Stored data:

--------

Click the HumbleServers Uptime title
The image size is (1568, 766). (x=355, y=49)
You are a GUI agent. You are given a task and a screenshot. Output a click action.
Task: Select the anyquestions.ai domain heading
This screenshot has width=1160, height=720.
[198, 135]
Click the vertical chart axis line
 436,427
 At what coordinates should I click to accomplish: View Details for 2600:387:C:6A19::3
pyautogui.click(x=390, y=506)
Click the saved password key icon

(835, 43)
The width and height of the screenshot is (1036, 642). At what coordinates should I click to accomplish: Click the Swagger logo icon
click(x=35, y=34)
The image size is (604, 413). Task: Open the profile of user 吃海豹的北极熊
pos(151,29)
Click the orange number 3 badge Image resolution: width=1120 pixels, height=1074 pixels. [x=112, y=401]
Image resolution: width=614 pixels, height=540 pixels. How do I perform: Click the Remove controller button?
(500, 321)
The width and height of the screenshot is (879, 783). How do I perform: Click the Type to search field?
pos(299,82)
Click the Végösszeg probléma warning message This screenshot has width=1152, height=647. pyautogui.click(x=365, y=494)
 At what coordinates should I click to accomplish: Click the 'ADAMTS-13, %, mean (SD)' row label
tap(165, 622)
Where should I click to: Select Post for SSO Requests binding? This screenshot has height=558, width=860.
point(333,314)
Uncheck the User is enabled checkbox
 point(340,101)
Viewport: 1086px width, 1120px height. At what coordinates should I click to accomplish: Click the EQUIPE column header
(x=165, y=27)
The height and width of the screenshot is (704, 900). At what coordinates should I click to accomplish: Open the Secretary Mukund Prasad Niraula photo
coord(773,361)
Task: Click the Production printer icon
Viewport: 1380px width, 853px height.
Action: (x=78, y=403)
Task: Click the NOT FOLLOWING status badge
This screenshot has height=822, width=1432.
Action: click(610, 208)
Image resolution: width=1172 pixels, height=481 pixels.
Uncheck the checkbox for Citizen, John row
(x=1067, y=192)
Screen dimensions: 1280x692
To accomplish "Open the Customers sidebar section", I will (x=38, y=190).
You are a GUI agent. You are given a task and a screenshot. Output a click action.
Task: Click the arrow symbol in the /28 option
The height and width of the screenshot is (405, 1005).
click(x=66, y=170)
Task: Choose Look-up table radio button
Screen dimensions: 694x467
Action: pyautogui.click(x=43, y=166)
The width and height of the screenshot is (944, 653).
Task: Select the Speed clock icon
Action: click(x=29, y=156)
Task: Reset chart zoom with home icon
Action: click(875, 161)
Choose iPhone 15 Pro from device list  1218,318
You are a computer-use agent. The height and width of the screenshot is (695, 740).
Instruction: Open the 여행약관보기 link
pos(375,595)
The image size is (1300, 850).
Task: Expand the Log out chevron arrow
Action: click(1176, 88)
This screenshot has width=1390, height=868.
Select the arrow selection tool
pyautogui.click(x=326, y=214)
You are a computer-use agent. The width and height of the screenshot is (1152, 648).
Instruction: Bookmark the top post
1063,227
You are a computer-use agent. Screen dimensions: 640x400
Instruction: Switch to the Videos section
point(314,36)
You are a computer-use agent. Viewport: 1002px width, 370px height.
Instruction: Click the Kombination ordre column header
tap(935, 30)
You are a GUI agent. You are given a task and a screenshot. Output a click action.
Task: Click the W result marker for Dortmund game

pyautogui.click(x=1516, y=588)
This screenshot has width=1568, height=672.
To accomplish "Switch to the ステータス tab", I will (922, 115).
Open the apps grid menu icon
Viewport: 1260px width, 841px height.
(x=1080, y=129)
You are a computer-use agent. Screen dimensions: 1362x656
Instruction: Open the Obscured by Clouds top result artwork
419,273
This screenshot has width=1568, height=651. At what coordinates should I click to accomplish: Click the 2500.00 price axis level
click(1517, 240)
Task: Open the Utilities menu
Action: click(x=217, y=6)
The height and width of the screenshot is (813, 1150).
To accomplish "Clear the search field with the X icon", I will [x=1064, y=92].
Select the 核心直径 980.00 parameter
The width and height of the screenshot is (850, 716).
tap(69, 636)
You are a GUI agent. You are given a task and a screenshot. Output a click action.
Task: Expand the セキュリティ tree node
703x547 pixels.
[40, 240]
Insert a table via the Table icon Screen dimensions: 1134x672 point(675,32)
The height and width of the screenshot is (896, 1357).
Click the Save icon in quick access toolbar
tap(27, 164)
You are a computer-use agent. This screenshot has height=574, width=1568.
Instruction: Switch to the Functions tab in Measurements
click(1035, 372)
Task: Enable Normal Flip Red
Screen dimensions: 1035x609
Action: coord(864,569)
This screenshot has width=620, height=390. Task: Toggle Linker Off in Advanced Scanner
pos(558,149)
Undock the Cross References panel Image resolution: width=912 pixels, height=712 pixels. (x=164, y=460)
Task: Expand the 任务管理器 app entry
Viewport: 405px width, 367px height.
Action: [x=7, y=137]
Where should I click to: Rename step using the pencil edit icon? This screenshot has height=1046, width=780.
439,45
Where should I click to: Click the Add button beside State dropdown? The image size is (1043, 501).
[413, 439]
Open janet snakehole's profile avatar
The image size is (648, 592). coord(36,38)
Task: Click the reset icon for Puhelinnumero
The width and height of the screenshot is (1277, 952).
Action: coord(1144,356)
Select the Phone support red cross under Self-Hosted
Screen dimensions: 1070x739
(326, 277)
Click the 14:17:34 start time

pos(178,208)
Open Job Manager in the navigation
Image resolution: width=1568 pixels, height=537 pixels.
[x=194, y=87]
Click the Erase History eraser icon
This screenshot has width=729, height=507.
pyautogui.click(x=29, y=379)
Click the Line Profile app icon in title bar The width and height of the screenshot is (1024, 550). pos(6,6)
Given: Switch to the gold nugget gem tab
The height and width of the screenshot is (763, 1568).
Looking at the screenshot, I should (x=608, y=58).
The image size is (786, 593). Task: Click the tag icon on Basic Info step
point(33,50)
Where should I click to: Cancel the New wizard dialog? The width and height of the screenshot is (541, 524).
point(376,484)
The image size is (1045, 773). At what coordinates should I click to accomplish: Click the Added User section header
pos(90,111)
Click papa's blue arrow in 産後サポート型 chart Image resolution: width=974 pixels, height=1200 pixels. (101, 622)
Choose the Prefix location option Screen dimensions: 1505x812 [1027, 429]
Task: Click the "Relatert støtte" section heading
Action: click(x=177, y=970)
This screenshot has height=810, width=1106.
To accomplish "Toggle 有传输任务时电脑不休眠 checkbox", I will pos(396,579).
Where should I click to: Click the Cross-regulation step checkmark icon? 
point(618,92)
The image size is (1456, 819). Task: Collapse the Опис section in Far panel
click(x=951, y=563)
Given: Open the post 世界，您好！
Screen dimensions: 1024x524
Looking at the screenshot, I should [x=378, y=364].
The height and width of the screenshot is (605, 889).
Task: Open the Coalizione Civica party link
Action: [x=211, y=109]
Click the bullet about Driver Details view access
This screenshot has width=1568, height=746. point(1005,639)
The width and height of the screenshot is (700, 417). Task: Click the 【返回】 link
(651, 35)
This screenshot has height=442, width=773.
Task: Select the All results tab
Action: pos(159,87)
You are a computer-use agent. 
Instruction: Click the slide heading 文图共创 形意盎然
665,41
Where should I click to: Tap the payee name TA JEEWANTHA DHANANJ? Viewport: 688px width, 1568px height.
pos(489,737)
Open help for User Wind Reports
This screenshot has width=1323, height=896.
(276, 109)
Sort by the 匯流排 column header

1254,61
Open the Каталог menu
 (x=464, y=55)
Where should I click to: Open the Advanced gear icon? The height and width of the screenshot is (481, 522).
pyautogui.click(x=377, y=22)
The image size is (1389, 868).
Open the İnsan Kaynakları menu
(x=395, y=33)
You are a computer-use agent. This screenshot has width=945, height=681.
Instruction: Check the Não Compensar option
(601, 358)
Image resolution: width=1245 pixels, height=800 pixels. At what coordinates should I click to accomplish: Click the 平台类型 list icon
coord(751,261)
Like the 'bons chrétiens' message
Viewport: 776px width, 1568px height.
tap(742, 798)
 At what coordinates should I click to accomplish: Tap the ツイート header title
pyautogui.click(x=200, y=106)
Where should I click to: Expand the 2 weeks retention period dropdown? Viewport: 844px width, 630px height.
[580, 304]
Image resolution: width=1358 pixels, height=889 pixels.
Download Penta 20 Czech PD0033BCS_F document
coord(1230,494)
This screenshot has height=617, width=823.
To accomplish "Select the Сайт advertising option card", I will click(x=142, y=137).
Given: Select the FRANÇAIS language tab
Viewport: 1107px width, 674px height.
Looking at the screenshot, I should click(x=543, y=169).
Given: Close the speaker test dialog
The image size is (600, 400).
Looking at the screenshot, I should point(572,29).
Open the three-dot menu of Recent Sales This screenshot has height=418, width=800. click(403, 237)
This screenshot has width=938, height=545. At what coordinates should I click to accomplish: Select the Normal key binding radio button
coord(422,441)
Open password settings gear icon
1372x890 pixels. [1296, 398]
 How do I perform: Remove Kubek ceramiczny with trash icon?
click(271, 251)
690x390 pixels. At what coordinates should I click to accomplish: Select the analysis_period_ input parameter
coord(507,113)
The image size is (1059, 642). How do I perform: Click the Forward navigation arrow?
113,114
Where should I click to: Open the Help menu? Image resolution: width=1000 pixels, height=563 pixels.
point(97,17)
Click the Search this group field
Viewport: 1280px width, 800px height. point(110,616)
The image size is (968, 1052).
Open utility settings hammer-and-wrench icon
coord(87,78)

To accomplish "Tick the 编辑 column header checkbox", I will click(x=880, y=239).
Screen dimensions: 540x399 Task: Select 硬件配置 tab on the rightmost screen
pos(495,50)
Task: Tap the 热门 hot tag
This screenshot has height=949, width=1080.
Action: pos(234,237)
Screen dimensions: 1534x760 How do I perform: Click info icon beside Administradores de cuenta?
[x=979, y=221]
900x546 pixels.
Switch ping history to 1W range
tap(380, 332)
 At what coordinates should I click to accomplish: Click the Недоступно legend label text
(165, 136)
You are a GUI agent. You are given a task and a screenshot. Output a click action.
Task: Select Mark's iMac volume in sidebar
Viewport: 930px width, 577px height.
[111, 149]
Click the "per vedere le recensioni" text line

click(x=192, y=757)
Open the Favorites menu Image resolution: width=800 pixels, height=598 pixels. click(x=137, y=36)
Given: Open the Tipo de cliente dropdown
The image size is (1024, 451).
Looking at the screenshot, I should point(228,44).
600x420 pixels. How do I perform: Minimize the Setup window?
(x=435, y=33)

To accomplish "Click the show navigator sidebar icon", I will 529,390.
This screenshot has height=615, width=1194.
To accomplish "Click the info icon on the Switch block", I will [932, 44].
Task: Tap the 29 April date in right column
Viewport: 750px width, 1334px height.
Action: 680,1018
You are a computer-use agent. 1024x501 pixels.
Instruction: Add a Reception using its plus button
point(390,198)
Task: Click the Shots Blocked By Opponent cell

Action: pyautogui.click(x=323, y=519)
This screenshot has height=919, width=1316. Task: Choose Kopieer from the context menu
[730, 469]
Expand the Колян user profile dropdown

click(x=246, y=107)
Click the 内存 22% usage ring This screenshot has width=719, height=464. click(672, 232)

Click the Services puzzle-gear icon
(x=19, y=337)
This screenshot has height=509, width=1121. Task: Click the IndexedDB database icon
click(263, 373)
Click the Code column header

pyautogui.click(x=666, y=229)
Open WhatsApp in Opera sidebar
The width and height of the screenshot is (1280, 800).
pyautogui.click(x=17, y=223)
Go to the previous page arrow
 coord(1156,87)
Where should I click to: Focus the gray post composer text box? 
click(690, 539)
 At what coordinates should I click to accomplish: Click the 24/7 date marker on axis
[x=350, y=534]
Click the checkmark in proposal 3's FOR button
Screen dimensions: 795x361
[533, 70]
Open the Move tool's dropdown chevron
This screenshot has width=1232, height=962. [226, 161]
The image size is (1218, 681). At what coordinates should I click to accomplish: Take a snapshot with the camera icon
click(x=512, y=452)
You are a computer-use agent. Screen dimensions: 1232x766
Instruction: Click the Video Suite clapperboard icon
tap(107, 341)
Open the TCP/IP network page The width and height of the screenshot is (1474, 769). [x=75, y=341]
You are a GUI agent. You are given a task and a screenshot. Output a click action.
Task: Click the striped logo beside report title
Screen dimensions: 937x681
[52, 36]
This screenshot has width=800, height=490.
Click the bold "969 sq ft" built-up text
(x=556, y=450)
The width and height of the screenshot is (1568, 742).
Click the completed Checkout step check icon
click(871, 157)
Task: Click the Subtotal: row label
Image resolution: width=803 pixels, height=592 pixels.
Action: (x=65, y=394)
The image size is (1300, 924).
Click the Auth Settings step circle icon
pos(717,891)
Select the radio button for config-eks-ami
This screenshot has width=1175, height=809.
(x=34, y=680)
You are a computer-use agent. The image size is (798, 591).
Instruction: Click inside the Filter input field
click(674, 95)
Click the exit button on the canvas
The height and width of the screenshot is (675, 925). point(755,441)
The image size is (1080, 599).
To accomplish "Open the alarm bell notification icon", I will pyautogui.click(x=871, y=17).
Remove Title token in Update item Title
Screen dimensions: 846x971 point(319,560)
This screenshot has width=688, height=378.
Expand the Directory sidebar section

--------

--- Task statement ---
Nothing should appear in the answer except the lines above from the line with "Viewport: 405px width, 367px height." through the line with "Given: Open the post 世界，您好！", both included, written out exactly.

--- Output for this exercise ---
Viewport: 405px width, 367px height.
Action: [x=7, y=137]
Where should I click to: Rename step using the pencil edit icon? This screenshot has height=1046, width=780.
439,45
Where should I click to: Click the Add button beside State dropdown? The image size is (1043, 501).
[413, 439]
Open janet snakehole's profile avatar
The image size is (648, 592). coord(36,38)
Task: Click the reset icon for Puhelinnumero
The width and height of the screenshot is (1277, 952).
Action: coord(1144,356)
Select the Phone support red cross under Self-Hosted
Screen dimensions: 1070x739
(326, 277)
Click the 14:17:34 start time

pos(178,208)
Open Job Manager in the navigation
Image resolution: width=1568 pixels, height=537 pixels.
[x=194, y=87]
Click the Erase History eraser icon
This screenshot has width=729, height=507.
pyautogui.click(x=29, y=379)
Click the Line Profile app icon in title bar The width and height of the screenshot is (1024, 550). pos(6,6)
Given: Switch to the gold nugget gem tab
The height and width of the screenshot is (763, 1568).
Looking at the screenshot, I should (x=608, y=58).
The image size is (786, 593). Task: Click the tag icon on Basic Info step
point(33,50)
Where should I click to: Cancel the New wizard dialog? The width and height of the screenshot is (541, 524).
point(376,484)
The image size is (1045, 773). At what coordinates should I click to accomplish: Click the Added User section header
pos(90,111)
Click papa's blue arrow in 産後サポート型 chart Image resolution: width=974 pixels, height=1200 pixels. (101, 622)
Choose the Prefix location option Screen dimensions: 1505x812 [1027, 429]
Task: Click the "Relatert støtte" section heading
Action: click(x=177, y=970)
This screenshot has height=810, width=1106.
To accomplish "Toggle 有传输任务时电脑不休眠 checkbox", I will pos(396,579).
Where should I click to: Click the Cross-regulation step checkmark icon? 
point(618,92)
The image size is (1456, 819). Task: Collapse the Опис section in Far panel
click(x=951, y=563)
Given: Open the post 世界，您好！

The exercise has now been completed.